After the condition has been corrected, assess the damage done to the data.
What data is corrupt or missing?
Was this data critical or non-critical?

In a Windows Environment:

Use the CHKDSK command and the COPY filename NUL /B commands to test the data in question. You can also examine logs from a recent backup to see what files may have failed to backup properly (when the problem has existed for a while). A file sitting on a bad stripe will usually fail to backup to tape. Most backup software logs the filenames for files that cannot be backed up.
CHKDSK will assess the over-all health of the logical drive. If CHKDSK errors out, the corruption is likely extensive.
COPY filename NUL /B will force a binary read of the file and should result in a "1 File copied" message or an error. The file is not actually copied, as the output is NUL and the /B forces a file length binary read. If the file is sitting on a bad stripe or is otherwise damaged, the command will error out. The filename can use wildcards like *.doc. Exclusive access to the files is required to run this command.

Neither of these commands can entirely assess the scope of corruption, as the copy command will only determine if the file is valid, not if the data stored in the file is valid. You are likely to need to use data integrity tools native to the applications accessing the files on the system to fully assess the scope of data loss.

Based on all the evidence on hand, including the total number of bad stripes and the confidence level in the problem determination steps taken, and corrective action plan, make a determination on how to proceed with the recovery. One recovery option could be to restore the files lost from a recent backup, when minor problems are determined. A second recovery option could be to remove the array and recreate the array and logical drive, then restore from backup when corruption is catastrophic. A third could be a more moderate approach by restoring the lost data from backup with a planned outage to rebuild the logical drive and data later. This can get the data back on-line to users during production times.

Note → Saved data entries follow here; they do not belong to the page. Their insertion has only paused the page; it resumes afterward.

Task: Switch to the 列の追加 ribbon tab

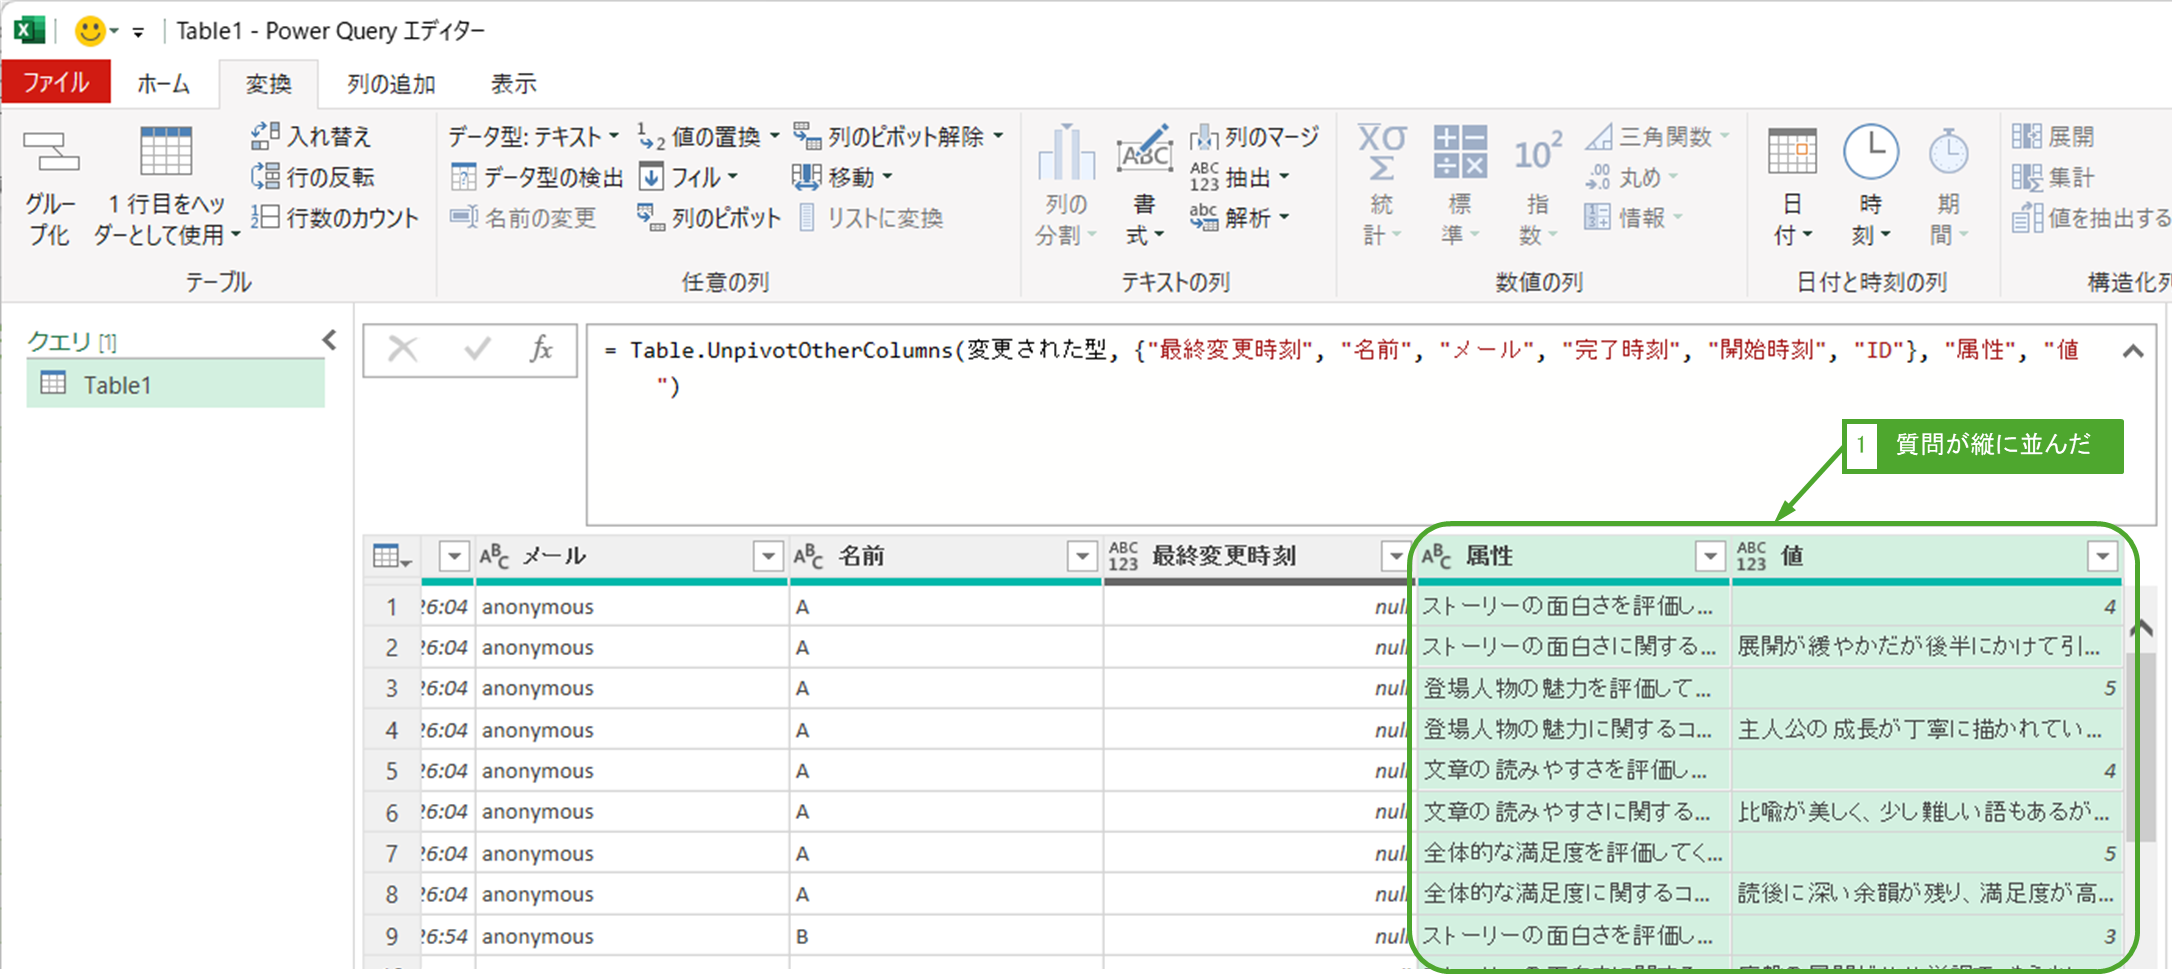Action: (391, 84)
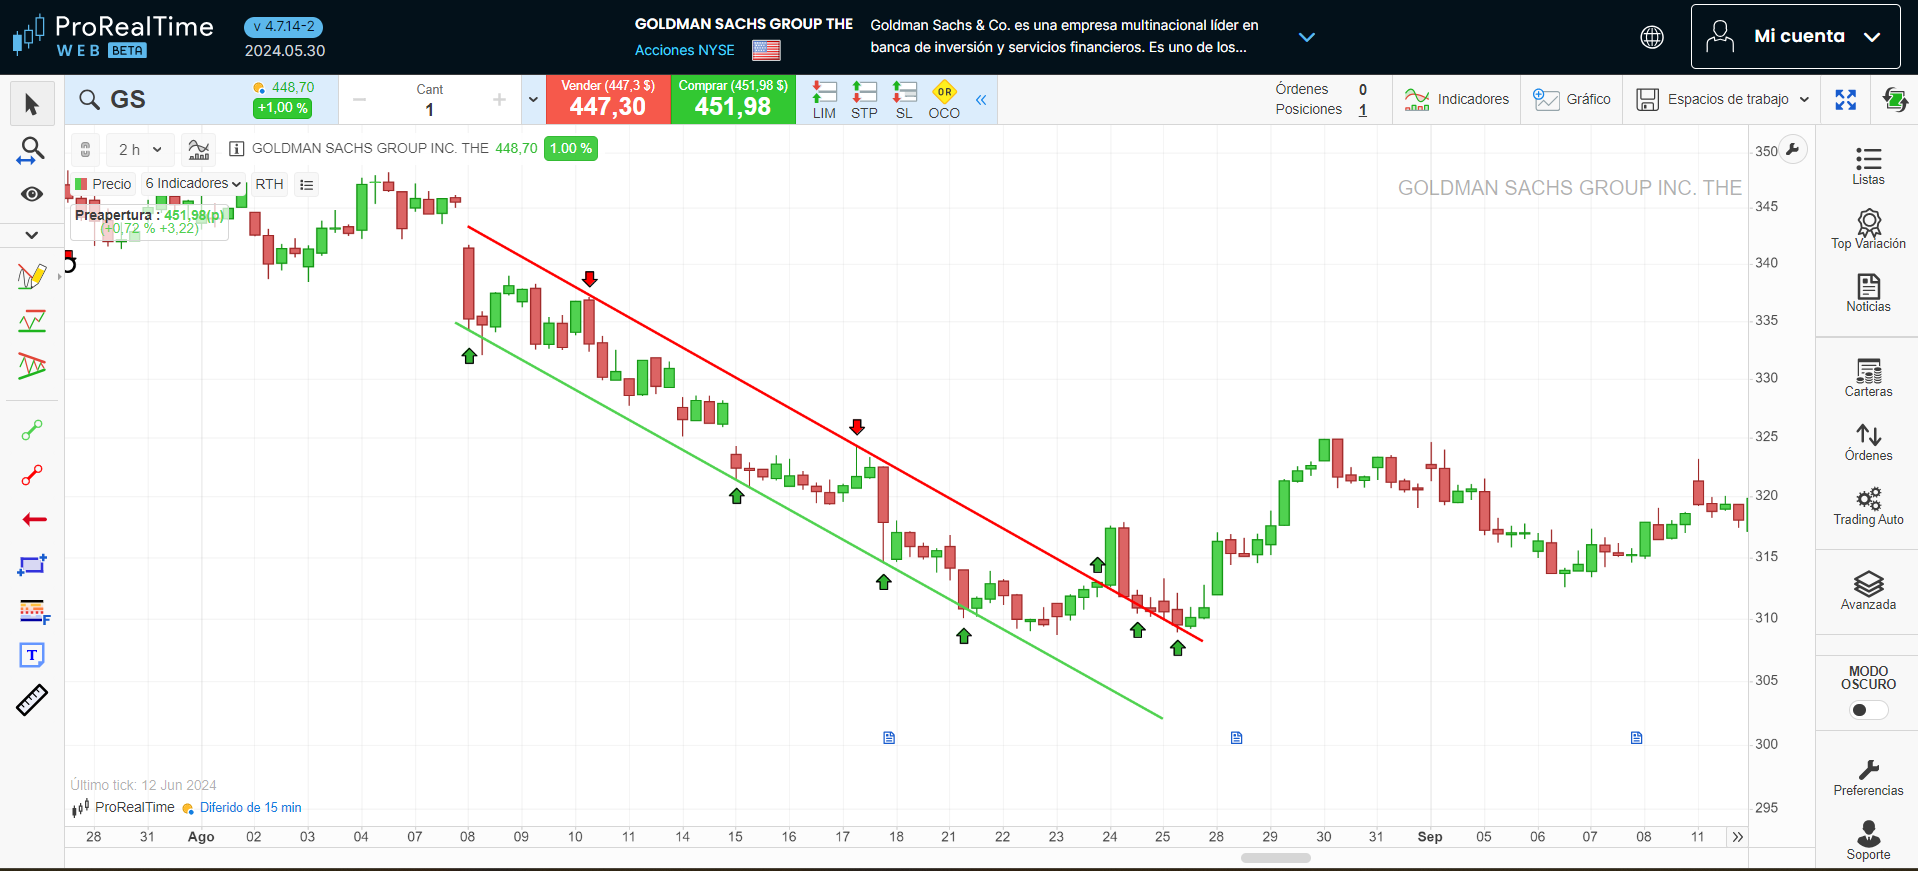Image resolution: width=1918 pixels, height=871 pixels.
Task: Toggle the RTH trading hours button
Action: point(269,184)
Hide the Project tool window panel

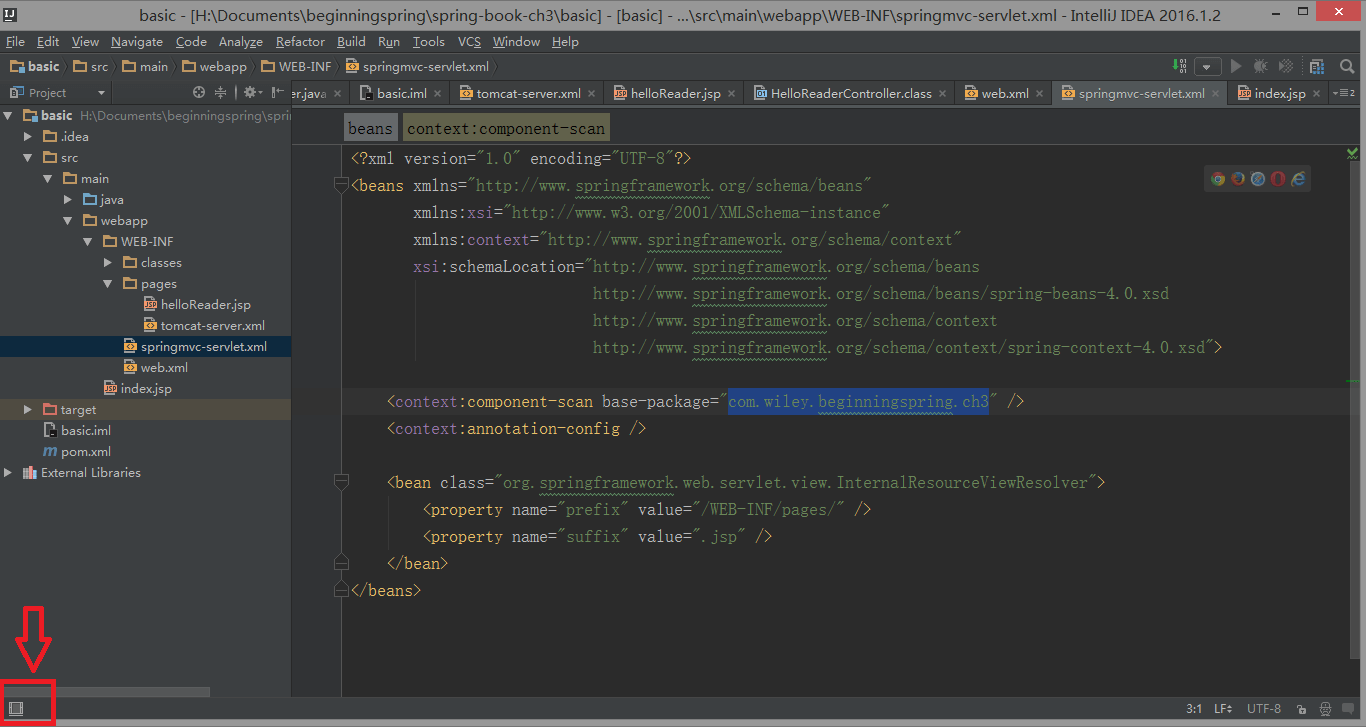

A system can operate normally with bad stripes on the logical drive; however, it is very important to monitor the system to ensure the corrective action actually fixed the condition.

Frequently asked questions (FAQs)

Q: Will the existence of a bad stripe cause a Rebuild to fail?
A: No, a rebuild will complete normally, except as noted above under Bad Stripe Table (BST) Limitations. However, if the rebuild does fail, it is likely that the condition conducive to the appearance of bad stripes was not corrected or the corrective actions were not completely successful.

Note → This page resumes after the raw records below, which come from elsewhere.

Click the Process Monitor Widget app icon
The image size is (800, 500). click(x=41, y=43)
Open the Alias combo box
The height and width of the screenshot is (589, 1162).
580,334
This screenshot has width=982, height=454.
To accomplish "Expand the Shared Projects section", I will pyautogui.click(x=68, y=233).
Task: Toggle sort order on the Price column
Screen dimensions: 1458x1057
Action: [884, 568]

Q: Does the existence of one or more bad stripes cause additional bad stripes?
A: No. Bad stripes are symptoms of another problem most commonly SCSI bus related, for example, cables, backplanes, termination, trays, improper seating of components, and so on. The controllers contribute to new bad stripes very rarely. RETAIN tip H09680, RAID-5 Potential for Data Loss with ServeRAID Under Stress, describes all known issues.

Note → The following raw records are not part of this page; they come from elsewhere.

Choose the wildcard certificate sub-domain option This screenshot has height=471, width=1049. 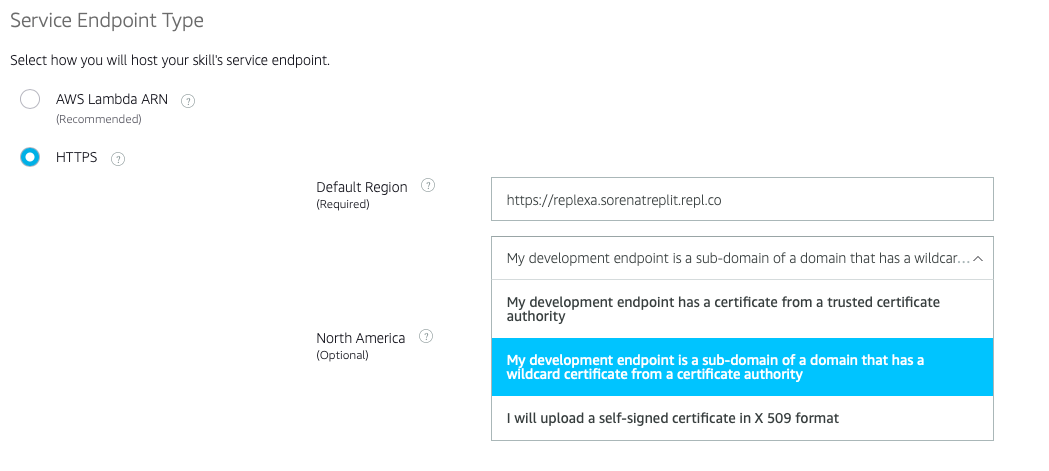[x=742, y=367]

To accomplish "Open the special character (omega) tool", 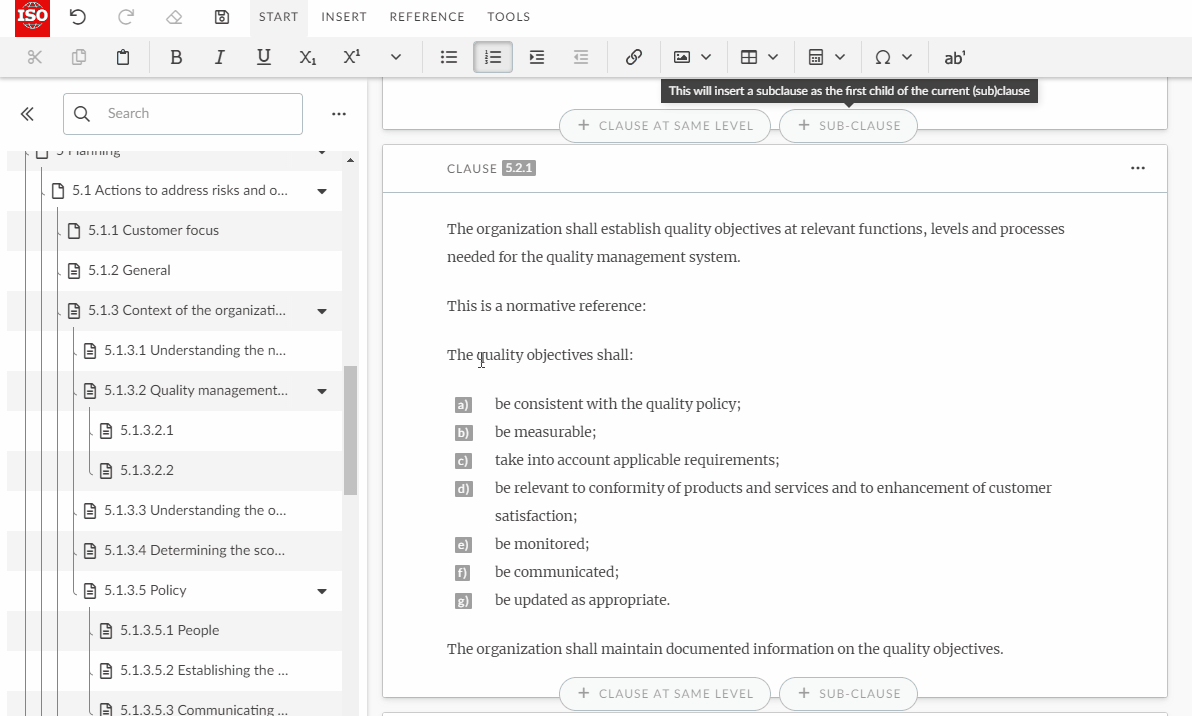I will (884, 57).
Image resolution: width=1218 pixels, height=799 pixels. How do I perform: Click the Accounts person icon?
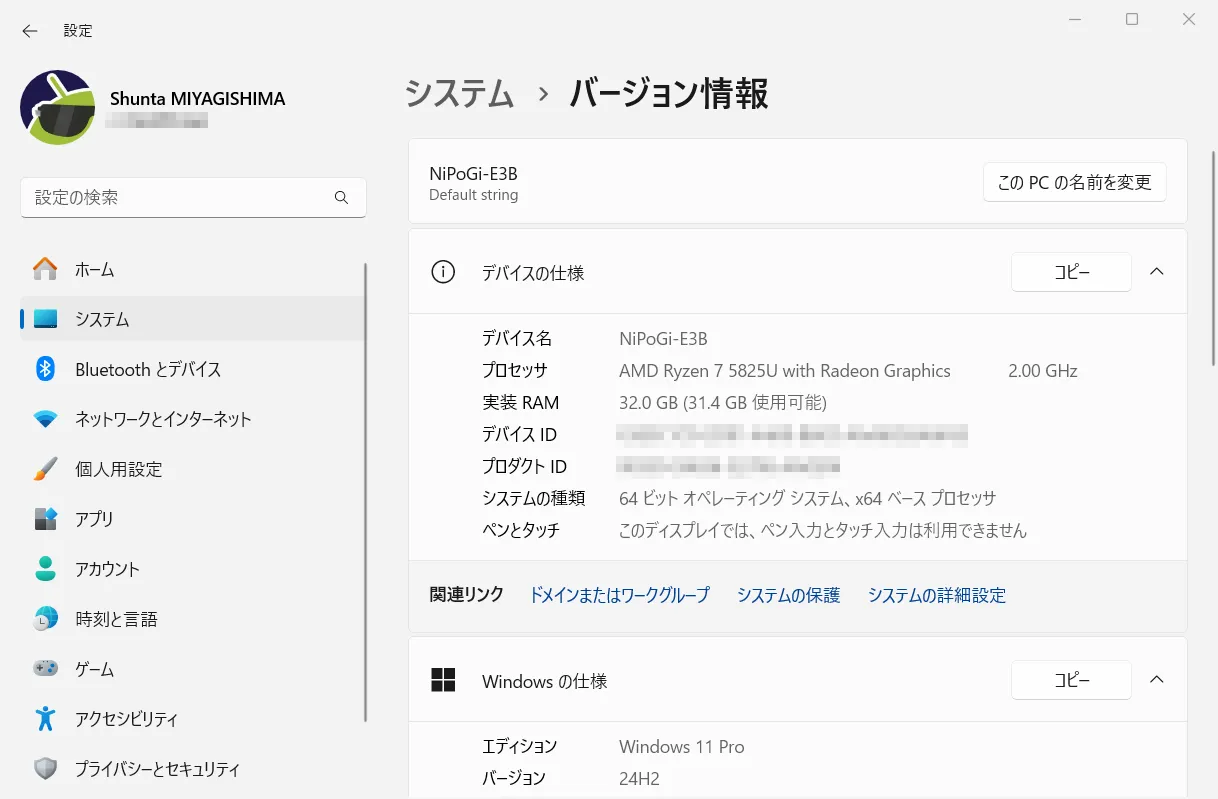pos(45,569)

Q: If the condition conducive to the appearance of bad stripes is eliminated, will the system operate properly from then on?
A: Yes, however there may be some residual effects under the OS. In a Windows environment, Event ID 26, 50, or 51's can occur if some missing data is not accounted for by the operating system, for example, a temporary file created to track progress of another process goes missing. The software may continue to look for the missing file resulting in Event ID 26, 50 or 51's. In Windows, very small files are often saved in the Master File Table (MFT) and if a bad stripe crosses the MFT, Event ID 26, 50 or 51's may also occur. These events occur infrequently, but sometimes they fill the System Event log. Running a CHKDSK /F should correct these problems. Continued problems with new Lost Delayed Writes (Event ID's 26 and 50) are an indication that the corrective actions were not fully successful. Check the Bad Stripe Table entry count regularly until you are sure it doesn't increment. Event ID 51's can still occur after a CHKDSK /F successfully completes and corrects file system integrity.

Q: Is there a way to clear the bad stripe entries without removing and rebuilding the array/logical drives?
A: There are no tools or commands that can remove an entry from the bad stripe table.